Document segment:
# # #

We begin by importing some basic modules as well as an optimisation function based on Gaussian processes `gp_minimize` and an interpolation function `PchipInterpolator`. In addition, this notebook uses the `scikit-optimize` packade, which has to be installed beforehand.

In [None]:
import numpy as np
import matplotlib.pyplot as plt
import qutip
import time

from pulser import Pulse, Sequence, Register, Simulation
from pulser.waveforms import ConstantWaveform, RampWaveform, CustomWaveform
from pulser.devices import Chadoq2

from scipy.interpolate import PchipInterpolator
from skopt import gp_minimize
from skopt import callbacks

## System and Parameters
The parameters which will bound the parameter space during the optimisation are chosen as in _Preparing an AF state in the Ising model_. A squared register of $3\times 3$ atoms is created.

In [None]:
# Parameters in MHz and ns
U = 2 * np.pi * 5.0

Omega_max = 0.5 * U 

delta_0 = -6 * U 
delta_f = 2. * U 

R_interatomic = Chadoq2.rydberg_blockade_radius(U)

N_side = 3
reg = Register.rectangle(N_side, N_side, R_interatomic, prefix='q')
N=len(reg._ids)
print(f'Interatomic Radius is: {R_interatomic}µm.')
reg.draw()

In [None]:
# Duration of simulation (in ns)
T= 1500
time_domain=np.linspace(0, T, T)

A channel is declared on the Chadoq2 device in order to check the feasibility of the pulses. If the extreme values of $\Omega_{max}$, $\delta_0$ and $\delta_f$ exceed the thresholds proposed by Chadoq2, a restriction is required. The best case scenario is to take extreme values which coincide with those of the device, especially for $\delta_0$ and $\delta_f$ since they parameterise the adiabatic evolution of the system.

# # #

Study questions:
**a)** In the notebook excerpt, revise the part that opens with the words containing "A channel is" and closes with "of the system.", replacing "feasibility" with "viability".
**b)** What duration does the notebook excerpt set for the simulation?
The lines that come next have no connection to the notebook excerpt.

Collected material:
# # #

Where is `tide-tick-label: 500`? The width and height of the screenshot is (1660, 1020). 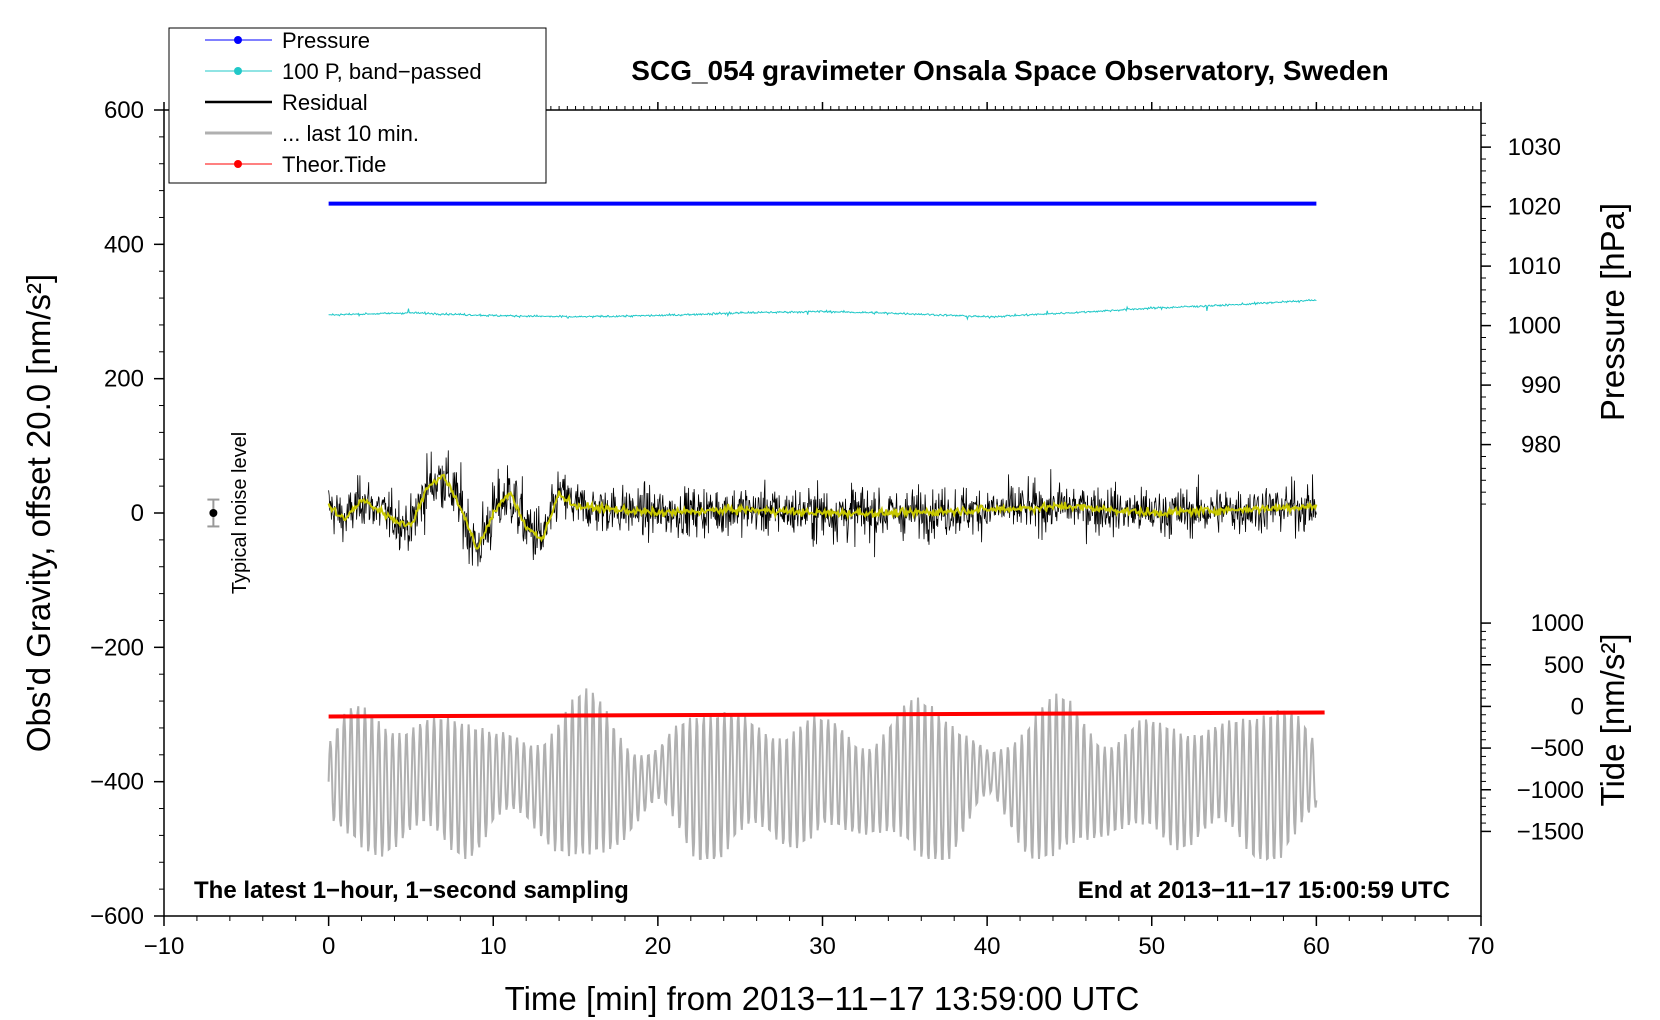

# # #

Expected outputs:
**a)**
A channel is declared on the Chadoq2 device in order to check the viability of the pulses. If the extreme values of $\Omega_{max}$, $\delta_0$ and $\delta_f$ exceed the thresholds proposed by Chadoq2, a restriction is required. The best case scenario is to take extreme values which coincide with those of the device, especially for $\delta_0$ and $\delta_f$ since they parameterise the adiabatic evolution of the system.

**b)** 1500 ns